SHORT PROBLEM: Convert every line of text in the data below into a JSON array of strings, one string per line, with blank lines skipped. Leave the pictures out.

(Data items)
──────

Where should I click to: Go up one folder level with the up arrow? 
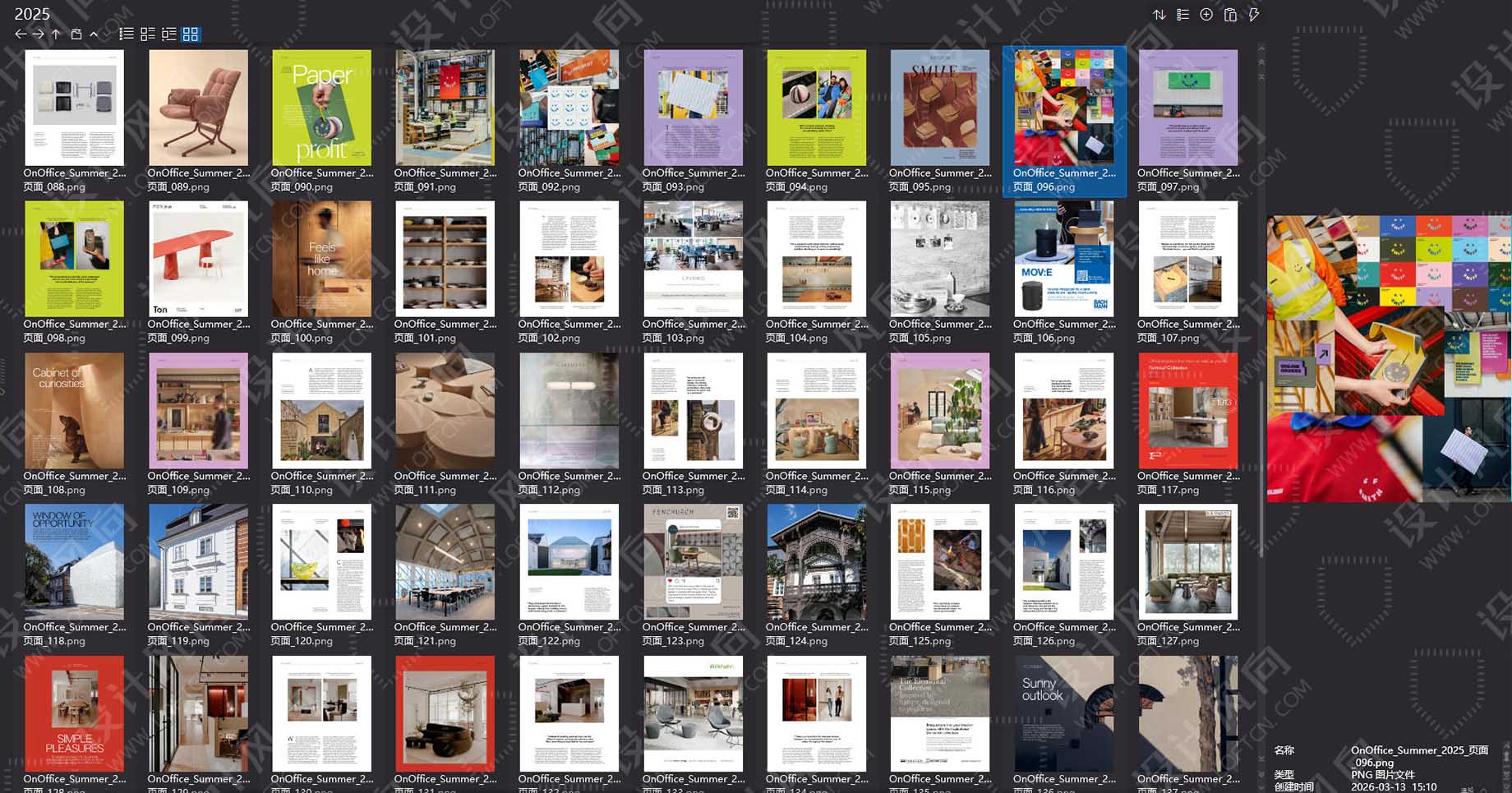55,34
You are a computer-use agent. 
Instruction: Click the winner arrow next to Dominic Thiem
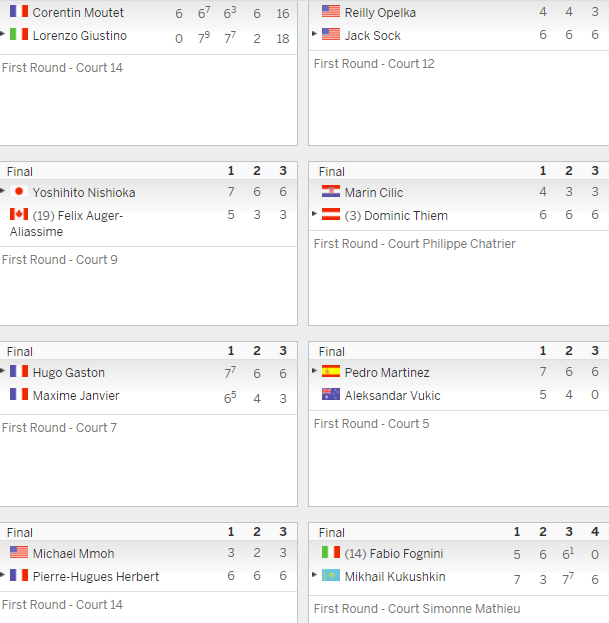pyautogui.click(x=314, y=214)
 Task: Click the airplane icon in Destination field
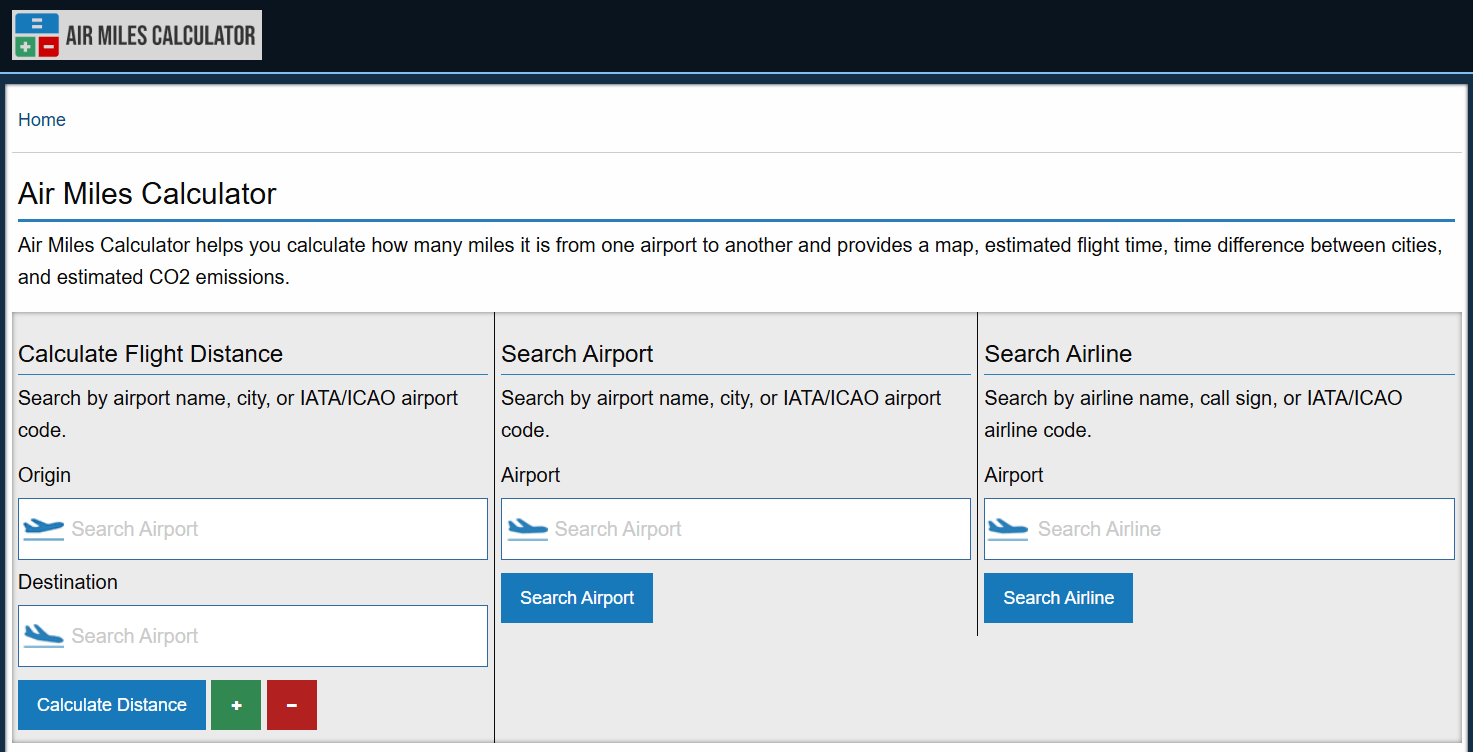(43, 635)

──────

ANSWER TO THE TASK:
[
  "Where should I click to: Go up one folder level with the up arrow? ",
  "55,34",
  "You are a computer-use agent. ",
  "Instruction: Click the winner arrow next to Dominic Thiem",
  "pyautogui.click(x=314, y=214)",
  " Task: Click the airplane icon in Destination field",
  "(43, 635)"
]